The backbone of Utah's ski industry success is its array of world-class ski resorts. Destinations such as Park City Mountain Resort, Deer Valley Resort, Alta Ski Area and Snowbird have become synonymous with premier skiing and snowboarding experiences. These resorts not only draw domestic visitors but also attract international tourists, boosting the state's tourism revenue. Utah ski and snowboard visitors spent a record $2.35 billion in the Utah economy during the 2021-2022 ski season. Tourism plays a major role in this number with out-of-state visitors spending nearly four times as much as local skiers.
The economic impact extends beyond the resorts, reaching local businesses and communities. Ski towns such as Park City and Sundance experience a surge in economic activity during the winter months, with hotels, restaurants, and shops benefiting from the influx of visitors looking for adventure and relaxation. According to the Gardner Policy Institute, the ski industry contributes over 19,000 jobs, from ski instructors and lift operators to hospitality staff and retail workers.
The winter recreation industry also has an impact on the real estate market. Real estate in ski-centric areas has seen substantial growth in recent years. The allure of living near world-class ski resorts has led to increased demand for homes and vacation properties, driving up property values and stimulating the construction and real estate sectors in those areas.

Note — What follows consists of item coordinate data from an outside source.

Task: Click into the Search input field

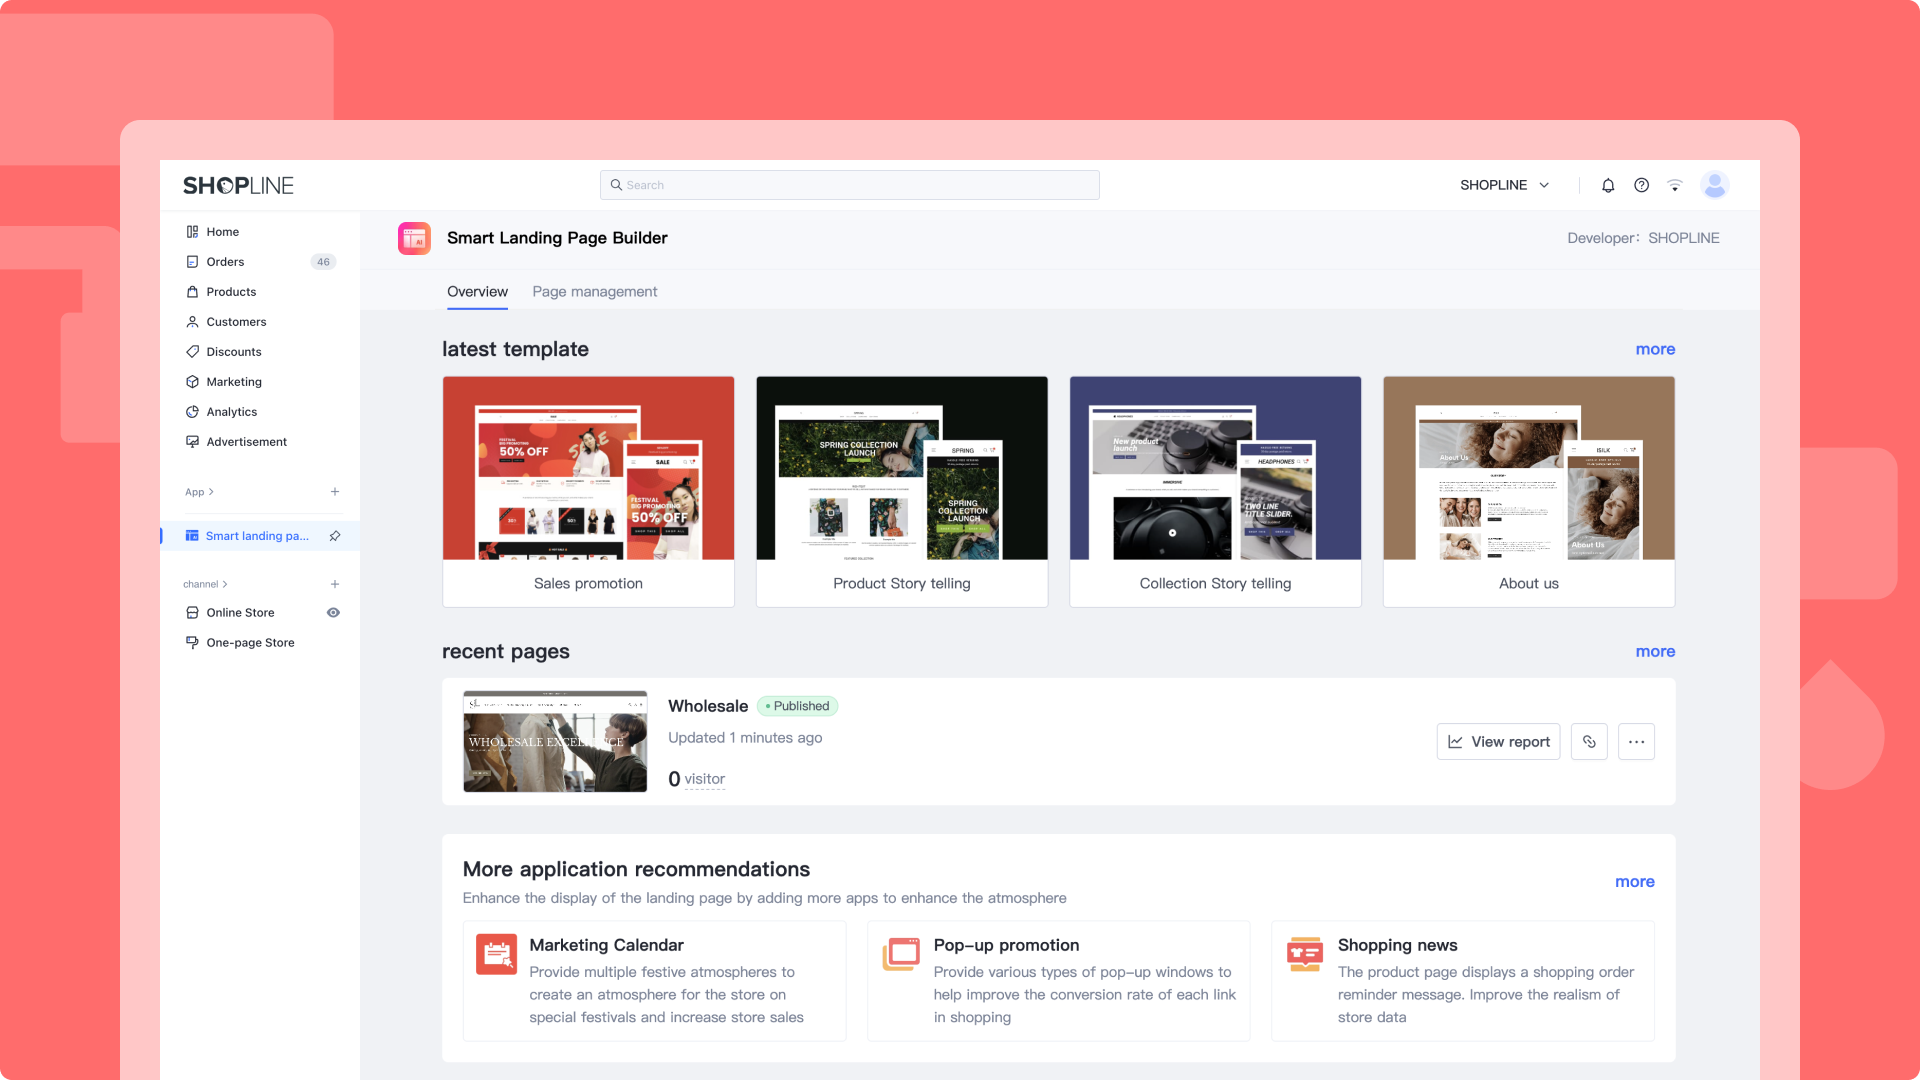Action: point(850,185)
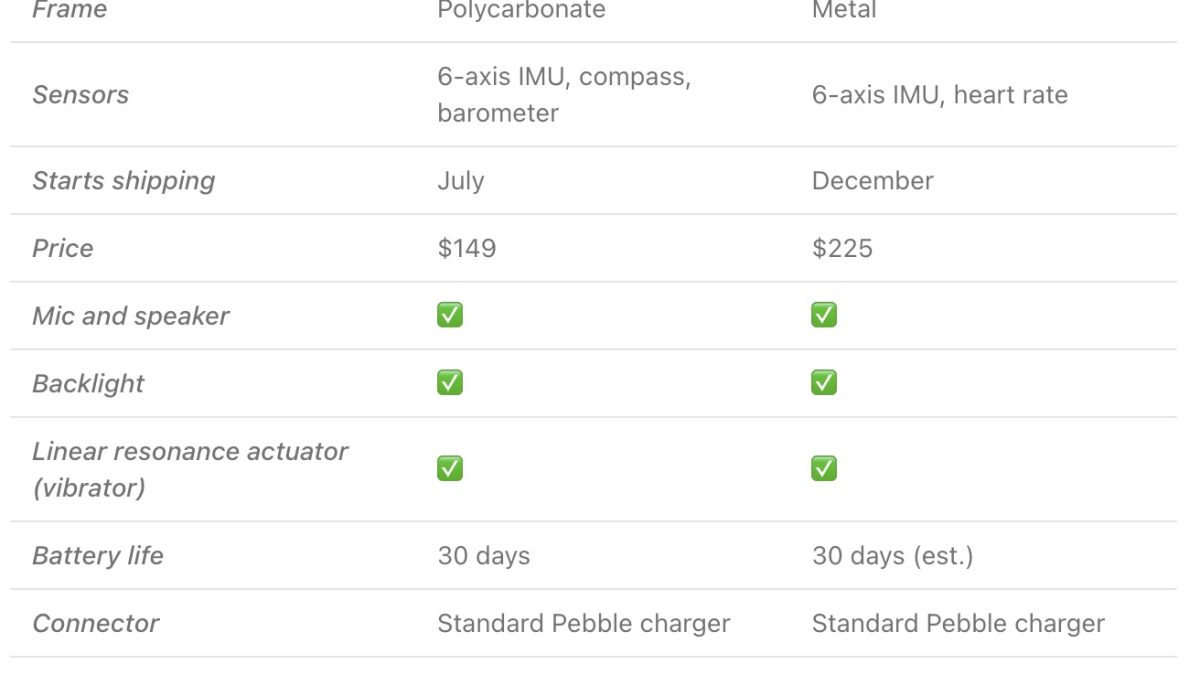
Task: Click the Price row label
Action: [x=62, y=248]
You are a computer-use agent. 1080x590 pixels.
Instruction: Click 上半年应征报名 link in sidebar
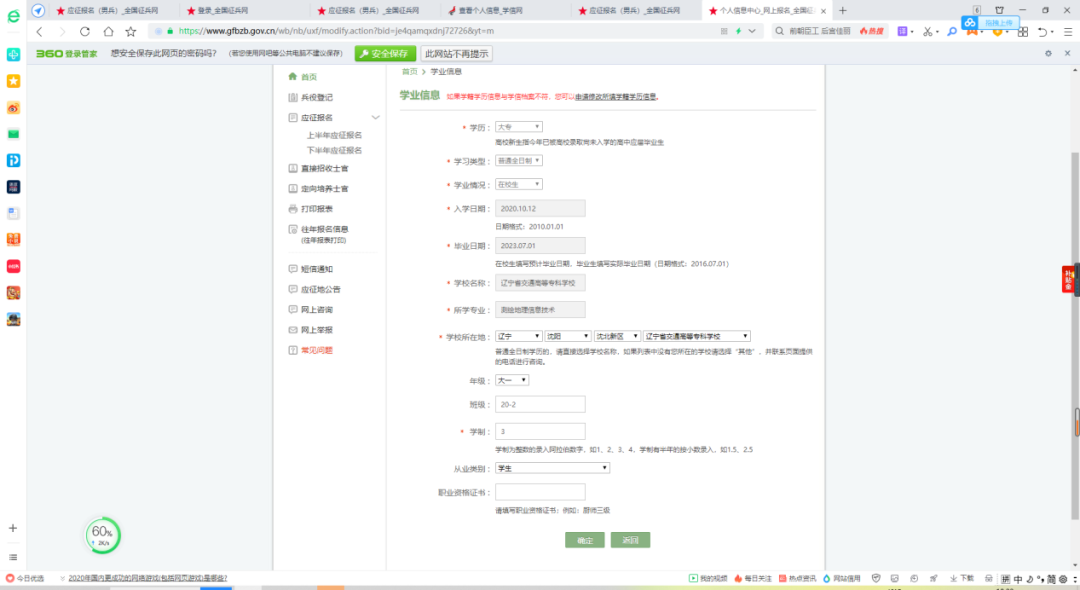(x=334, y=135)
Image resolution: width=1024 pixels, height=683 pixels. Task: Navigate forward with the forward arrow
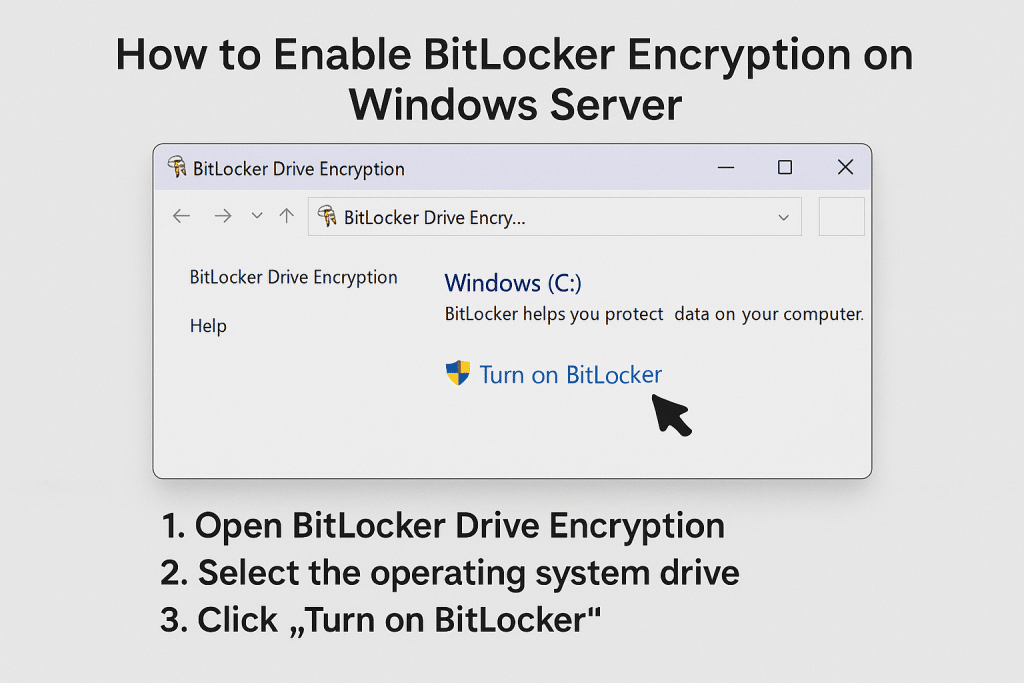223,216
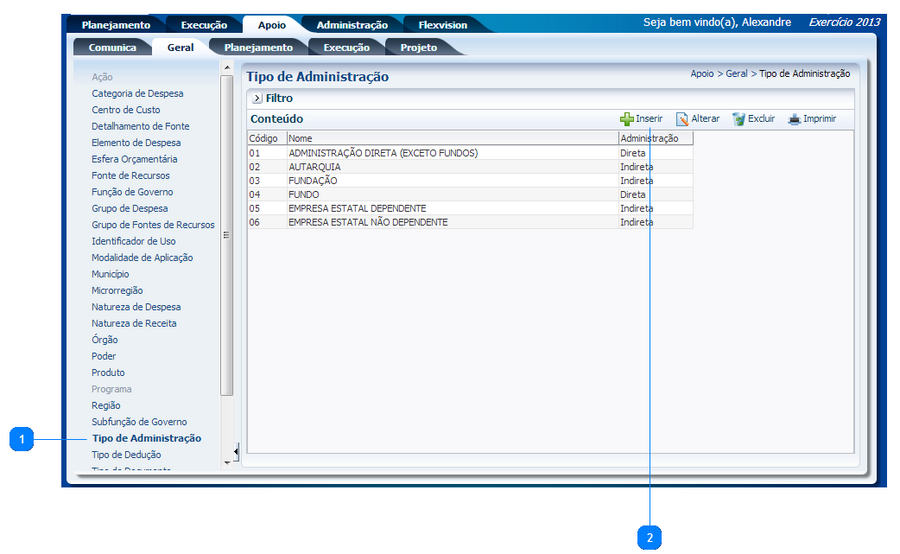
Task: Collapse the sidebar with the splitter arrow
Action: click(236, 451)
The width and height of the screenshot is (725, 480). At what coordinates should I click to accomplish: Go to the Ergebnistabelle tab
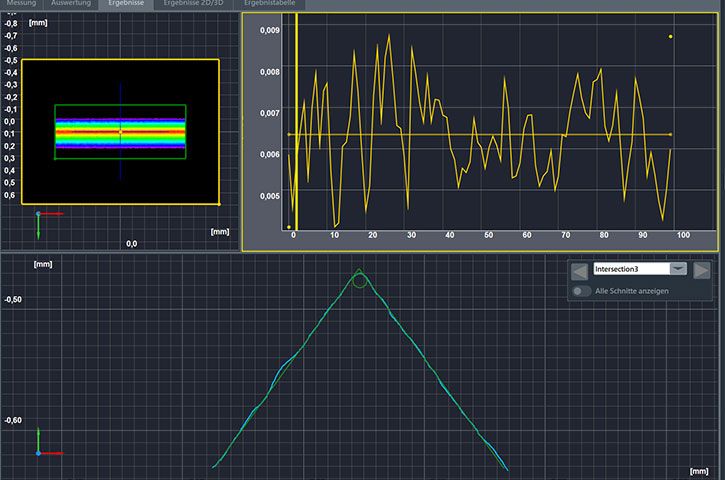(x=271, y=4)
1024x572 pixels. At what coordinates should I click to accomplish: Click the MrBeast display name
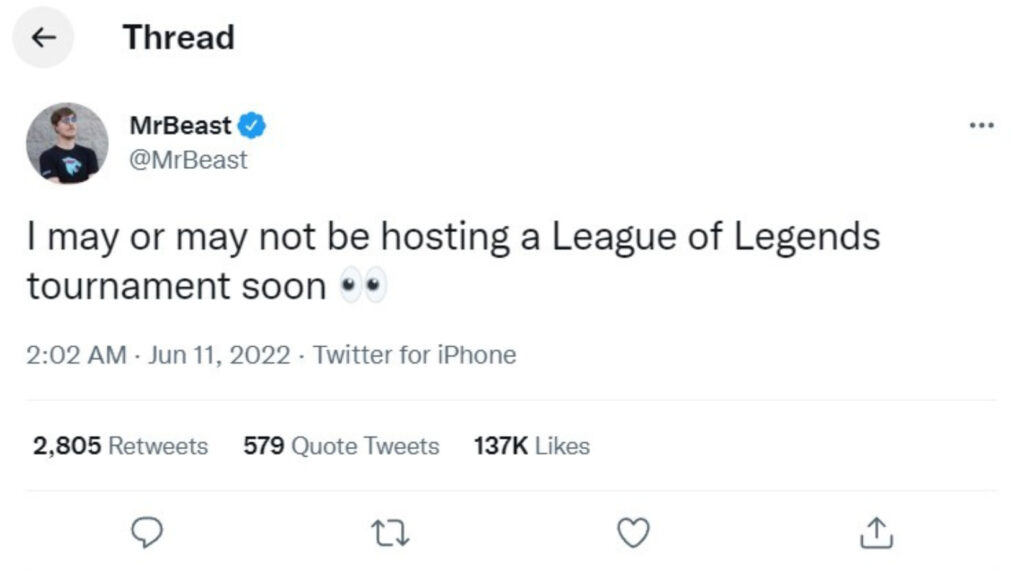pos(180,125)
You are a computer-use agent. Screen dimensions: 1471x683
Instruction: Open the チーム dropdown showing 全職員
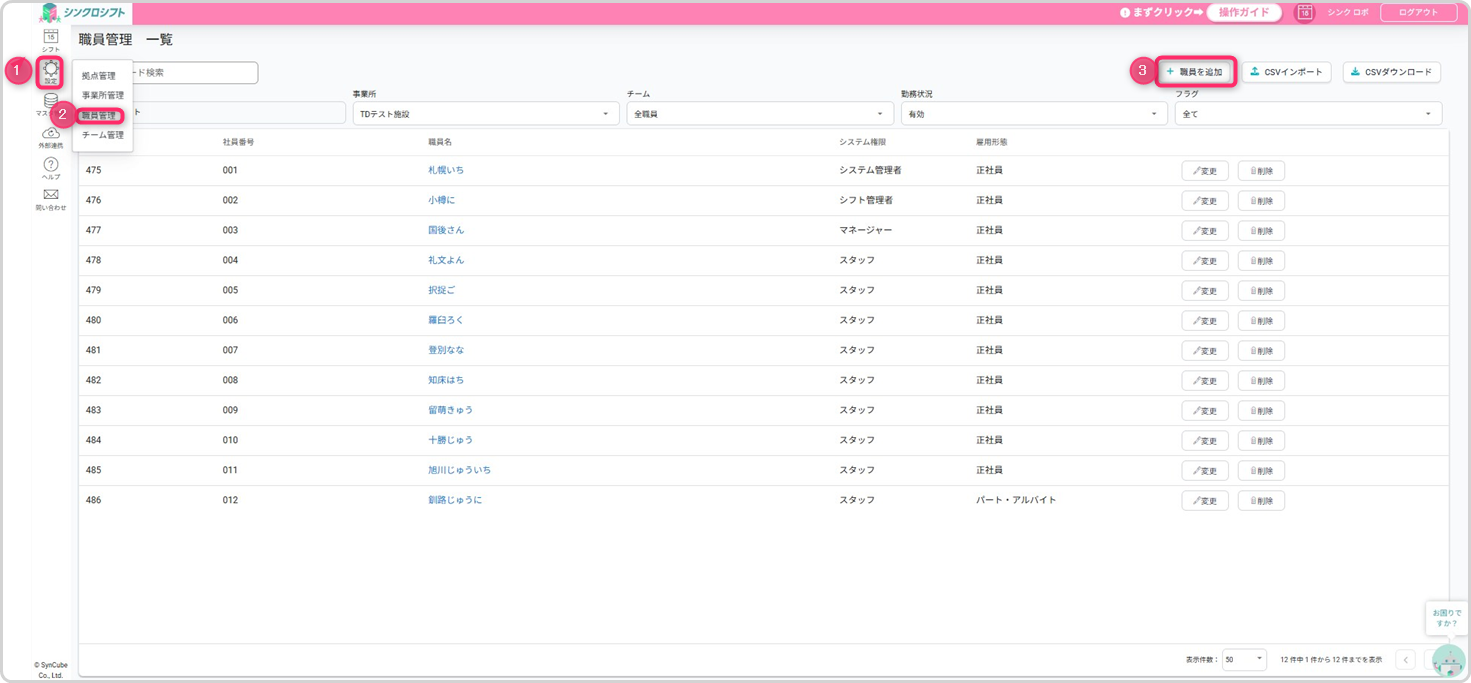pos(759,114)
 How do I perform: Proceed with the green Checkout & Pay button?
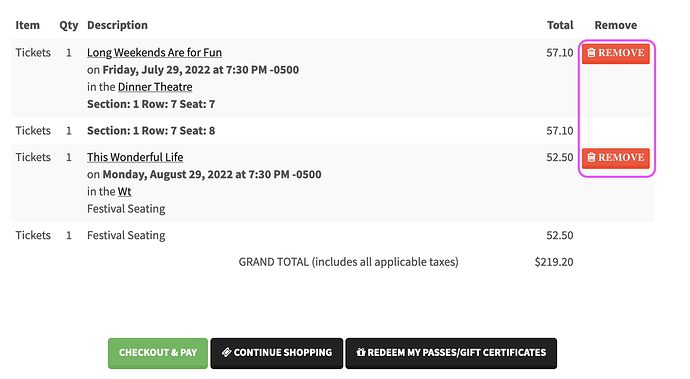point(158,353)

The ski industry plays such a big part in Utah’s economy that the State is looking for new methods of improving the ski infrastructure to handle the demand. In recent years, proposals for a new mode of transportation up Little Cottonwood Canyon have been considered to help alleviate the stress and congestion in the canyon. Dave Fields, President and CEO of Snowbird, discussed some of the considerations being made with Altabank on the Altabanking Podcast.
The ski industry's impact goes beyond mere financial gains, fostering a sense of community and pride among Utah residents. Utah has a legacy of adventure and outdoor recreation, and the relationship between the ski industry and Utah’s economy showcases how winter-loving enthusiasts benefit and improve the bottom line.